# Pics from the 2013 ADBA national.



## Rudy4747 (Nov 29, 2009)

Had a great time at the 2013 ADBA nationals right here in Dewey OK. Our club hosted and i think we ran a smooth show beside the fact that it rained like crazy Sat am.

THis is Okey Laster with the female he handled to the Best of Oppisite.

Lucritia and her Best of Show male JuLu's Corpse Groom

This is Chile a dog that I owned until recentley.

The only weight pull pics i got sorry to all the weight pullers out there.


One of the good Osbond dogs from Grand CHampion Kennels.

Tye G and a gorgeous dog he had .

Boss Hoss what a "poser" lol.

another one posing for the3 camera.

Tye and pip.

Gr CH 3 or 4 Beef. took the Champion cup.

Mr Looney and Faith I think.

Beef in the show ring.

Mr.
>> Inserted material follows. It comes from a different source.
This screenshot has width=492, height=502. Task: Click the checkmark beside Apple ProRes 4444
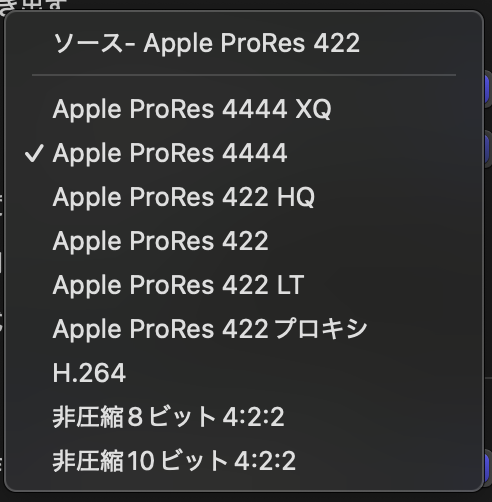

Greene and his best puppy winner!

Best puppy winner and the man that handled him. Tyler G.

Couple nice lil female pups and two great men handling them.

D Osbond and his handling skills.

Amanda and her boy.

Megan and her boy Dirty he looked good.

Cindy CD pits makes the best harnesses out there. 

My new pup Chiot son of Beef Marco showed him in Judges choice, but he did not go in to the pointed show, has good confadince for a pup.

Over all JR handler!

Chile is mallow eonogh that he was offered up to be handled for jr handlers.




Little Aburee and Chito's brother Beef Cakes AKA Raw Hide.

All the people that were awarded GrCh or Ace of Ace status!


----------



## Firehazard (Dec 4, 2009)

What a turn out!!! Man that looks like fun.... I sure like that angus dog D' at GRCH Kennels has, He could do .. up: 

So your back at the stratchin post, huh? How many you have on your yard now? 4? 

Awesome pics, ahh... I should've just put it on the CC and gone, LOL


----------



## Rudy4747 (Nov 29, 2009)

Haha You came we hit the 300 dog mark fo the hole show. Was awesom and packed lol.

Yeah here at the house I down to three but have some prospectant offers of breedings just lokking to see what tuurns out. not in a hurry. lol. 

We had a great time i think the turn out was good since we had a well know judge. Frank "Havanna Chico" Perez.


----------



## Firehazard (Dec 4, 2009)

I thought that was him, only seen a pic from behind and from the side... NICE!! You done an outstanding job of coordinating!!!


----------



## ~StangChick~ (Jan 1, 2009)

*Hey Rudy, nice pics. You should post some pics of just your dogs sometime! *


----------



## Rudy4747 (Nov 29, 2009)

Thanks i may have to do that Had little time to shape em the way i like for show this go around since i been busy but i will get some in th next couple weeks.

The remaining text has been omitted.